Hi All, Why these two codes give the same output, Case 1:

#include <stdio.h>

typedef void (*mycall) (int a ,int b);
void addme(int a,int b);
void mulme(int a,int b);
void subme(int a,int b);

main()
{
    mycall x[10];
    x[0] = &addme;
    x[1] = &subme;
    x[2] = &mulme;
    (x[0])(5,2);
    (x[1])(5,2);
    (x[2])(5,2);
}

void addme(int a, int b) {
    printf("the value is %d\n",(a+b));
}
void mulme(int a, int b) {
    printf("the value is %d\n",(a*b));
}
void subme(int a, int b) {
    printf("the value is %d\n",(a-b));
}

Output:

the value is 7
the value is 3
the value is 10

Case 2 :

#include <stdio.h>

typedef void (*mycall) (int a ,int b);
void addme(int a,int b);
void mulme(int a,int b);
void subme(int a,int b);

main()
{
    mycall x[10];
    x[0] = &addme;
    x[1] = &subme;
    x[2] = &mulme;
    (*x[0])(5,2);
    (*x[1])(5,2);
    (*x[2])(5,2);
}

void addme(int a, int b) {
    printf("the value is %d\n",(a+b));
}
void mulme(int a, int b) {
    printf("the value is %d\n",(a*b));
}
void subme(int a, int b) {
    printf("the value is %d\n",(a-b));
}

Output:

the value is 7
the value is 3
the value is 10

Answer 1

Because function pointers are automatically resolved whether you use them with or without the dereference operator.

Answer 2

The two are equal. You can do:

foo( 2 );

or

 (*foo)( 2 );

it's the same

Answer 3

you don't have to use & before function name

x[0] = addme;
x[1] = subme;
x[2] = mulme;

however both ways are valid.

Answer 4

I'll simplify your question to show what I think you want to know.

Given

typedef void (*mycall)(int a, int b);
mycall f = somefunc;

you want to know why

(*f)(5, 2);

and

f(5.2);

do the same thing. The answer is that a function name both represent a "function designator". From the standard:

"A function designator is an expression that has function type.

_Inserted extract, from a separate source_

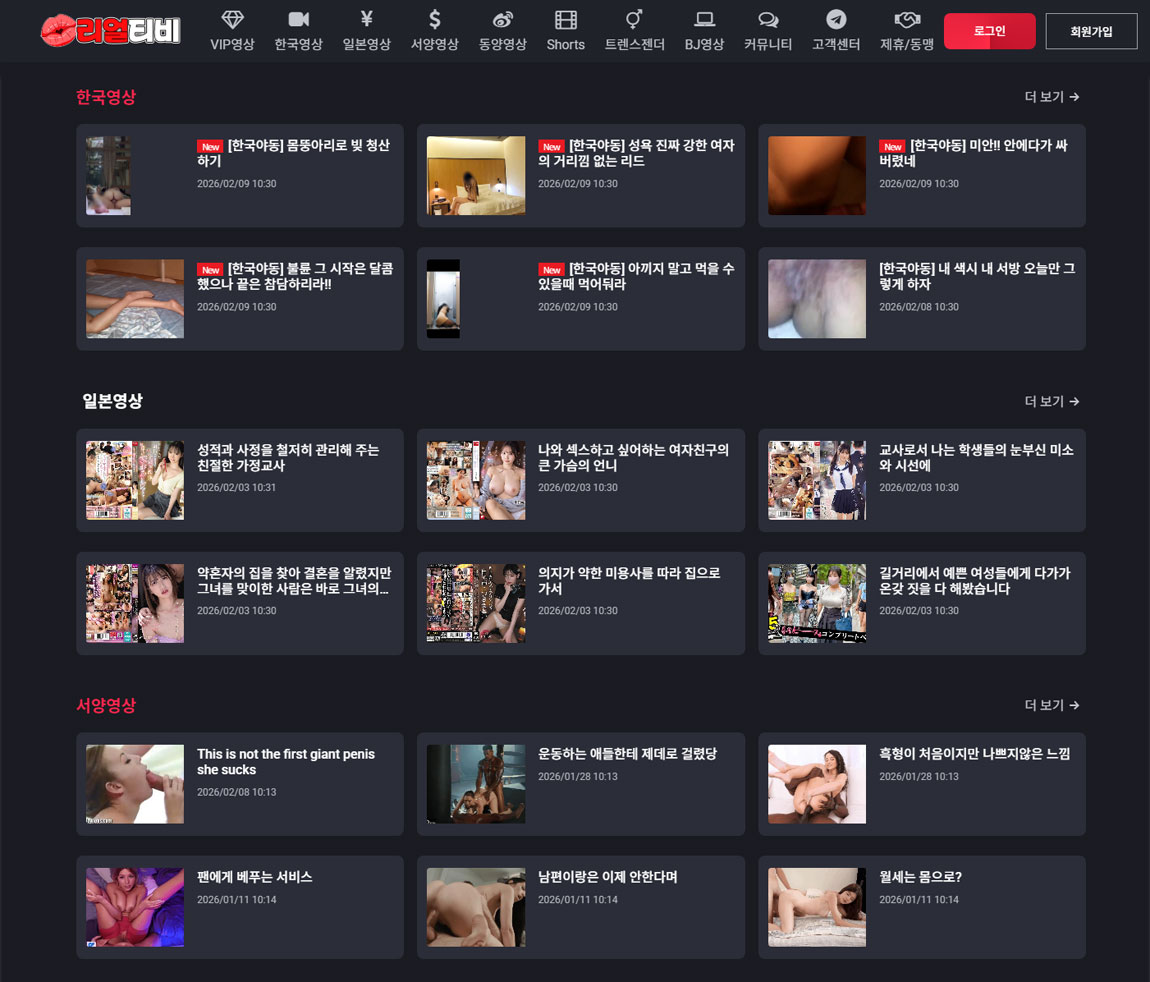Click 더 보기 in the 일본영상 section

pyautogui.click(x=1051, y=401)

Except when it is the
operand of the sizeof operator or the unary & operator, a function designator with
type ‘‘function returning type’’ is converted to an expression that has type ‘‘pointer to
function returning type’’."

When you use the indirection operator * on a function pointer, that dereference is also a "function designator". From the standard:

"The unary * operator denotes indirection. If the operand points to a function, the result is
a function designator;..."

So f(5,2) becomes essentially (*f)(5,2) by the first rule. This becomes call to function designated by f with parms (5,2) by the second. The result is that f(5,2) and (*f)(5,2) do the same thing.